**WORK TASK 1**
In the article about Julianna Margulies and "Canterbury's Law," which years did she play nurse Carol Hathaway on "ER"?
**WORK TASK 2**
In the article about Julianna Margulies, swap "real-estate agent" for "art dealer" and give the passage again, starting with "And though Canterbury" and going on through "a broadcast-network series.".
**WORK TASK 3**
Write the next part of the article about Julianna Margulies and "Canterbury's Law," picking up after its last sentence.

**EXCERPTED TEXT**
═══
NEW YORK -- If not for the absence of an all-important "o," Julianna Margulies might never have considered doing "Canterbury's Law."

On this new Fox legal drama -- which begins tonight at 7 -- she plays Elizabeth Canterbury, a fiery defense attorney who, after hours, is falling apart.

"She's dark, complicated, funny and screwed-up," Margulies says.

She might even overshadow nurse Carol Hathaway, the character Margulies played so impressively on "ER" from 1994 to 2000.

And though Canterbury practices law in Providence, R.I., "Canterbury's Law" was providentially shot in New York, where Margulies, 41, makes her home with attorney husband Keith Lieberthal and their 7-week-old son.

A three-episode arc on "The Sopranos" turned Margulies loose as Julianna Skiff, a New Jersey real-estate agent with a heroin habit and lousy taste in men. Guest starring on the celebrated New York-based mob drama left Margulies eager to return to TV with her own series.

"But I was looking for a New York show," she says, "and preferably cable." She reasoned that cable would call for fewer episodes per season, meaning higher quality and a less demanding schedule than with a broadcast-network series.
═══
**DATA PROVIDED**
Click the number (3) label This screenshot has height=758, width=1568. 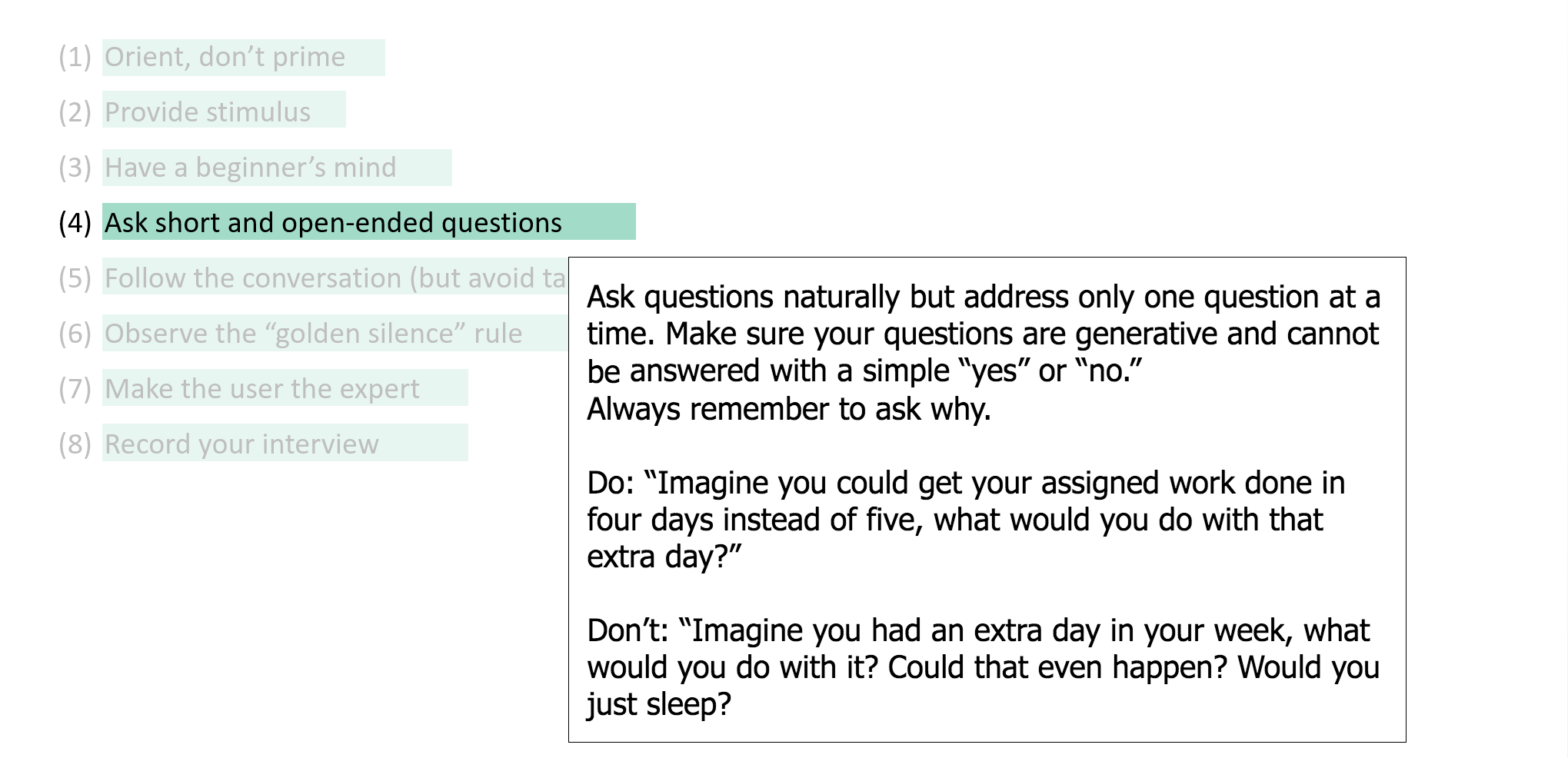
═══
**WRITTEN ANSWER 1**
From 1994 to 2000.

**WRITTEN ANSWER 2**
And though Canterbury practices law in Providence, R.I., "Canterbury's Law" was providentially shot in New York, where Margulies, 41, makes her home with attorney husband Keith Lieberthal and their 7-week-old son.

A three-episode arc on "The Sopranos" turned Margulies loose as Julianna Skiff, a New Jersey art dealer with a heroin habit and lousy taste in men. Guest starring on the celebrated New York-based mob drama left Margulies eager to return to TV with her own series.

"But I was looking for a New York show," she says, "and preferably cable." She reasoned that cable would call for fewer episodes per season, meaning higher quality and a less demanding schedule than with a broadcast-network series.

**WRITTEN ANSWER 3**
"Then I got the script for 'Canterbury's Law. I read it on a Saturday night." She liked it, and liked the fact that it was from Denis Leary and Jim Serpico, producers of "Rescue Me," the acclaimed series about New York firefighters that airs on the FX cable network.

"On Monday, I called my agent and said, 'I'll do it.'

"He said, 'But it's Fox.'

"I said, 'No, it's FX.' I looked at the cover letter again. Whoever it was who wrote it had left out the 'o.'

"When I realized the network was Fox," she says, "it was a tough decision."

Nothing against Fox, the broadcast sibling of FX. Margulies had just been recognizing the 22-episode grind of most broadcast series -- in particular her six "ER" seasons.

"You can't make 22 home runs. On 'ER,' I used to think we managed a good 15 or 16 each season. But every now and then I'd go, 'Guys! Don't blow up the hospital again!'

"If I had known in the first place that 'Canterbury's Law' was a series for Fox," she declares, "I probably wouldn't have even read the pilot."